Cards from well wishers

Some people start their newborn into a routine as soon as they get home, I don’t recommend that just yet, but do try to decide on a few things to help the transition. Turn down lights at night and speak softly, decide where the baby will take naps during the day and try to keep it constant. Change nappies in the same place, feed your baby in the same place - these are simple but effective in helping your baby to settle into your new home.

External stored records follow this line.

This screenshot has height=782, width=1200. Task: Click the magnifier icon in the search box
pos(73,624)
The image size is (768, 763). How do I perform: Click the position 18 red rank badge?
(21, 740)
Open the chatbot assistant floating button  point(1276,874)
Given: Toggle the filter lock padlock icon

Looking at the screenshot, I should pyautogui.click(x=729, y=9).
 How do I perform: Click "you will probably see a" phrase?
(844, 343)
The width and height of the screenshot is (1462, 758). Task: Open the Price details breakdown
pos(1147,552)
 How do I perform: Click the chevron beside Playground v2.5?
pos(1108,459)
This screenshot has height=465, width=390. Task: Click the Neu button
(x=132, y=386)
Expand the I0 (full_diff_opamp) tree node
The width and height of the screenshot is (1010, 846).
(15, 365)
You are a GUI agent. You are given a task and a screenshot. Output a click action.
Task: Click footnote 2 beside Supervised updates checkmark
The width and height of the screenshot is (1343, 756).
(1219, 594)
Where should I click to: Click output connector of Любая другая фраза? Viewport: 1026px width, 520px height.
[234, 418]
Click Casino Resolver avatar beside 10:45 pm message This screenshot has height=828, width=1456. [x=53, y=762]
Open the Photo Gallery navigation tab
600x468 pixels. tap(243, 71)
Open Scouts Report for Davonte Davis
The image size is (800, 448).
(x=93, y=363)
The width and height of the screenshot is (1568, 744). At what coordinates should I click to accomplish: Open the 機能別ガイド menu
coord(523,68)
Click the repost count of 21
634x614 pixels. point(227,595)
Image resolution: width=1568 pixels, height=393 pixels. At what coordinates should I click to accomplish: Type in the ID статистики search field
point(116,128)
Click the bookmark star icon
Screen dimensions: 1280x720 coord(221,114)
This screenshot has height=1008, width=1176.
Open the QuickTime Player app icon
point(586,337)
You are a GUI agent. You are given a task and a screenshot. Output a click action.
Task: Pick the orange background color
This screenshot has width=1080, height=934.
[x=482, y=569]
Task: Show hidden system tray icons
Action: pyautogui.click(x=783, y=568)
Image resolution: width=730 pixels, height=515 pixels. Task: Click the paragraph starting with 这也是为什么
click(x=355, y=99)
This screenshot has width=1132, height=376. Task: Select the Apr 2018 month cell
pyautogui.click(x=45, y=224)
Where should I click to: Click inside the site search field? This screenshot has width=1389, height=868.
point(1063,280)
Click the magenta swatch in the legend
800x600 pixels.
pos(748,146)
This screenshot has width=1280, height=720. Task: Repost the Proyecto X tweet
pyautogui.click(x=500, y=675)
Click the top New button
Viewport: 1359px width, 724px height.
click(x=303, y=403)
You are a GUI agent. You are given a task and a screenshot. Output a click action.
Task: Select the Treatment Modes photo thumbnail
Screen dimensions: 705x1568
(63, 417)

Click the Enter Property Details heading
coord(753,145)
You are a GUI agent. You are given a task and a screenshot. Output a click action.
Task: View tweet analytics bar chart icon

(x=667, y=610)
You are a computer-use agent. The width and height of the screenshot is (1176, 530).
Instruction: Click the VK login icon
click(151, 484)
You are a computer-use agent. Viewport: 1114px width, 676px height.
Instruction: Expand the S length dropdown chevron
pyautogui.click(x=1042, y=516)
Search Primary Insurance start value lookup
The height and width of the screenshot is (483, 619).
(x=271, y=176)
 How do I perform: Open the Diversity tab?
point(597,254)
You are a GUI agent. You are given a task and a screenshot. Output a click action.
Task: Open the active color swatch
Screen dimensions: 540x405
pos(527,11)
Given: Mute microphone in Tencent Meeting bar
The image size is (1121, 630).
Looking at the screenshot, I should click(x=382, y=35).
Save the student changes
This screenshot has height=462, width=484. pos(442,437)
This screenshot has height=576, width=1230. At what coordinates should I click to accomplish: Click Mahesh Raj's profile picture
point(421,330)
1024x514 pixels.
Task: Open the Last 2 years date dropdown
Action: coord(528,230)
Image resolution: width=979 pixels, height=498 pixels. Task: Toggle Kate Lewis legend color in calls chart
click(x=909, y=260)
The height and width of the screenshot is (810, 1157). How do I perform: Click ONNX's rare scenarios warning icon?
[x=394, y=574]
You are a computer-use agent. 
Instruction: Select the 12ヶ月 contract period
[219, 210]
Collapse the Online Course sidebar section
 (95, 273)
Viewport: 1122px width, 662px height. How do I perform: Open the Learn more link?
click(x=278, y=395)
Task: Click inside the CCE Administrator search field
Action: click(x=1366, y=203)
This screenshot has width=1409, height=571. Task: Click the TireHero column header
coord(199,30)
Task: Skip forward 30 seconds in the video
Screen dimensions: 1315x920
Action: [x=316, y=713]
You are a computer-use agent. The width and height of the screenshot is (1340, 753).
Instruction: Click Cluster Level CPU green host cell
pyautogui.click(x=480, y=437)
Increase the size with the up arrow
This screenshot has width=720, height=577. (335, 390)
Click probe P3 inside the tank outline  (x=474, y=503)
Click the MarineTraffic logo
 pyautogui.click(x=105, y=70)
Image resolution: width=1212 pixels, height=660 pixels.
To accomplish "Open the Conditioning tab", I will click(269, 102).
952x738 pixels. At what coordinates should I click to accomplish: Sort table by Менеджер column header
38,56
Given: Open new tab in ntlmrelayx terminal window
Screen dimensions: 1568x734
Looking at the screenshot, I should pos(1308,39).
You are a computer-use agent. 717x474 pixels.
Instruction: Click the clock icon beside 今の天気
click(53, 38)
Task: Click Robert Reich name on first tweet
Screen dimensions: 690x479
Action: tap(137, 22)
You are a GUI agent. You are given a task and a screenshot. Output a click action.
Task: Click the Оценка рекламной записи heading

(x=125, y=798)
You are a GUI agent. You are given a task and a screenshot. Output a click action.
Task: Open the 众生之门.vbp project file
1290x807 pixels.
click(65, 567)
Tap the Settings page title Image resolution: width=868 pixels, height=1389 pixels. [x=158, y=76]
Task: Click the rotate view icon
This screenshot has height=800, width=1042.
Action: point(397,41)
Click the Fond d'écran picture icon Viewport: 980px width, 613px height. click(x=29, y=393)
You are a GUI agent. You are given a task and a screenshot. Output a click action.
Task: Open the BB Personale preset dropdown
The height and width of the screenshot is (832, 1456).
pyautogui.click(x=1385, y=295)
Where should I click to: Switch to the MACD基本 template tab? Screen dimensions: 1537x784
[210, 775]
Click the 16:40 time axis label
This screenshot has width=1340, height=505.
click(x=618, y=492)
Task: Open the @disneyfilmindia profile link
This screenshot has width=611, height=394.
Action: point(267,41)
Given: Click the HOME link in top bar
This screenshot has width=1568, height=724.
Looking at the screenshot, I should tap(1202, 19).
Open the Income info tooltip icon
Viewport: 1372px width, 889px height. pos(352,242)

Putting my feet up, while Abbey sleeps on
her father!
Be Organised
You probably got a lot of information leaving the hospital, sort it out into what is important or what is just reading material. Have important phone numbers on hand, as well as your thermometer, put the info on check ups and vaccinations into a safe and accessible place - put reminders in your phone.

Get Comfy
You are home, in your own surroundings, make sure you are comfy. Get into your pyjamas! Try and sleep when the baby sleeps, if you cant sleep at least rest. If your partner or family can tidy up or clean the house, it will go a long way to helping you relax. Snuggle up with your baby, take in every little movement, smell and moment, enjoy this time.

Spread the love
The birth of your baby, bringing your tiny one home, getting settled in can all be very emotional, hectic and sometimes panicked. Your focus is on your baby and making sure they have everything they need, if things don't go as planned, you will get upset, angry and even irrational - This is normal! 
If you have a partner or even a loved one helping you out, try to remember to use the words please and thank you and when you have a quiet moment tell them 'I love you.' They are anxious too, they want everything to be perfect also embrace those around you, don't push them away.